Strategic alignment between our facilities allows for a seamless global manufacturing experience that mitigates risks, reduces your overall cost of goods, and supports the advancement of your therapeutic candidates to the market as well as commercial production for approved products.

Our global presence allows you to manufacture and deliver your therapeutic to patients worldwide, starting with access to North American, European, and Japanese markets.

Our capabilities, coupled with our talented scientists and biomedical engineers, are here to support you in every stage of your clinical manufacturing development and commercialization.

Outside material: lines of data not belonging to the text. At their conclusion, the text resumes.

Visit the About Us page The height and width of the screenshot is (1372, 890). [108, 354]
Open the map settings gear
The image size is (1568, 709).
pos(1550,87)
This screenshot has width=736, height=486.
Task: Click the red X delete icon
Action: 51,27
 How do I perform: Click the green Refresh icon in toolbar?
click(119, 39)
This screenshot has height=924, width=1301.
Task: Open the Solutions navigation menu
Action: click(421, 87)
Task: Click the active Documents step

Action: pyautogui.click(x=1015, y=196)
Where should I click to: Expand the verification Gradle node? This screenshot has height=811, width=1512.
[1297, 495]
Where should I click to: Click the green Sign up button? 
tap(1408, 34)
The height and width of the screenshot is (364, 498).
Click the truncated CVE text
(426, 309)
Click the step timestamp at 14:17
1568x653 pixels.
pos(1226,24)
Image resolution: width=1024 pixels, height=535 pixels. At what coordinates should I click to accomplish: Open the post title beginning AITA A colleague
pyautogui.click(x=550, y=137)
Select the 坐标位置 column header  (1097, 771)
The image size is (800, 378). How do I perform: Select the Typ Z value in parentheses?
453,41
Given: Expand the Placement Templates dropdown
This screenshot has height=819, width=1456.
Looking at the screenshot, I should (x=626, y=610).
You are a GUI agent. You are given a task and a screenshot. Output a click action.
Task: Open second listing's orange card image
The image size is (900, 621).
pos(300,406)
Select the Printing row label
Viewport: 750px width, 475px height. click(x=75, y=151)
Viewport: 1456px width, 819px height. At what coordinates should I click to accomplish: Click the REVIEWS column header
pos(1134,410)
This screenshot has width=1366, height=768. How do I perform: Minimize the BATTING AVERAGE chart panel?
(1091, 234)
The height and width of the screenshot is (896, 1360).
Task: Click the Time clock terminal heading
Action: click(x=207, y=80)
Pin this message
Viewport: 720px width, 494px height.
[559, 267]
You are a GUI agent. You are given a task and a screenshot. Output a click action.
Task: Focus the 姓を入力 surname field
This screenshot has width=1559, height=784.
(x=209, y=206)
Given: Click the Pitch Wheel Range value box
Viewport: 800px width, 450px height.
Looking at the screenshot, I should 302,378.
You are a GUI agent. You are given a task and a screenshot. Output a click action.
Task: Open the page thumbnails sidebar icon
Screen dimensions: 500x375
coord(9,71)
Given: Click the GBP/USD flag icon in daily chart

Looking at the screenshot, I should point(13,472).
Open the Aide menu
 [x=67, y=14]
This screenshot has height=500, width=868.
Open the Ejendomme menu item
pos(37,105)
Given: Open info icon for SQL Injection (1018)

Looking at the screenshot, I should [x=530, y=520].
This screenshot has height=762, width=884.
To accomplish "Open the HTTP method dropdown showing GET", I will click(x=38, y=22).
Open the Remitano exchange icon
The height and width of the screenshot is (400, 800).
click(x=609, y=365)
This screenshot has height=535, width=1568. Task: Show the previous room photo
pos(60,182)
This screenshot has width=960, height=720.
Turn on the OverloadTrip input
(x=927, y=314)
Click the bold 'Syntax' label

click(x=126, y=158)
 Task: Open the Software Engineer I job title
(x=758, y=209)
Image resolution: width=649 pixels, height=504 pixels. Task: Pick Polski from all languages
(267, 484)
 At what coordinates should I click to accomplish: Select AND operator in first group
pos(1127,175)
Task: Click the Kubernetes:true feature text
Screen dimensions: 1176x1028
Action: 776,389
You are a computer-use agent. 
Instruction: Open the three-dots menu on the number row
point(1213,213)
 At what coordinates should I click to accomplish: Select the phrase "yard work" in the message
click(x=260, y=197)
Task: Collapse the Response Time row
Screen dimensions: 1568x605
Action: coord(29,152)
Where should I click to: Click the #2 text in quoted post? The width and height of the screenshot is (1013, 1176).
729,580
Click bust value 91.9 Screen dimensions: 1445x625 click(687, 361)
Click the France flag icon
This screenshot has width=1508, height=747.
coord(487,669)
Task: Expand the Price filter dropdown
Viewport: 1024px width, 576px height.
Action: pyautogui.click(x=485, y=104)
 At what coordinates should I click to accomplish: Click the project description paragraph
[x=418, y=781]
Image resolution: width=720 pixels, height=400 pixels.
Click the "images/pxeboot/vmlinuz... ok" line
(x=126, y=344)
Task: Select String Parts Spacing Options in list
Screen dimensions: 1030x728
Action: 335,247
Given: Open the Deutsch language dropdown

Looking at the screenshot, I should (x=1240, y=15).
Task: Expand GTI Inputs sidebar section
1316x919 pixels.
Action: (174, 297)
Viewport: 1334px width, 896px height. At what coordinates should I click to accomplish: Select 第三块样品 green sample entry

All of our GMP manufacturing facilities offer cell and tissue cryogenic storage rooms with controlled access, live facility and equipment monitoring with automated alarm call-out, and UPS connection, ensuring the highest level of quality control and risk mitigation for product storage. In addition to CERs and cryostorage rooms, our facilities house GMP-compliant material management facilities, QC and analytical laboratories, as well as product and process development laboratories.

Our U.S. facilities hold all requisite licensures and maintain GMP-compliant quality systems

Our European facilities are compliant with all EU regulations and general FDA guidelines, hold all licenses for different types of complex cell and gene therapy products falling under the EU definition of Advanced Therapy Medicinal Products (ATMP).

Our Yokohama facility is compliant with Japanese GCTP regulations (PMDA) and is authorized to manufacture regenerative medicine products.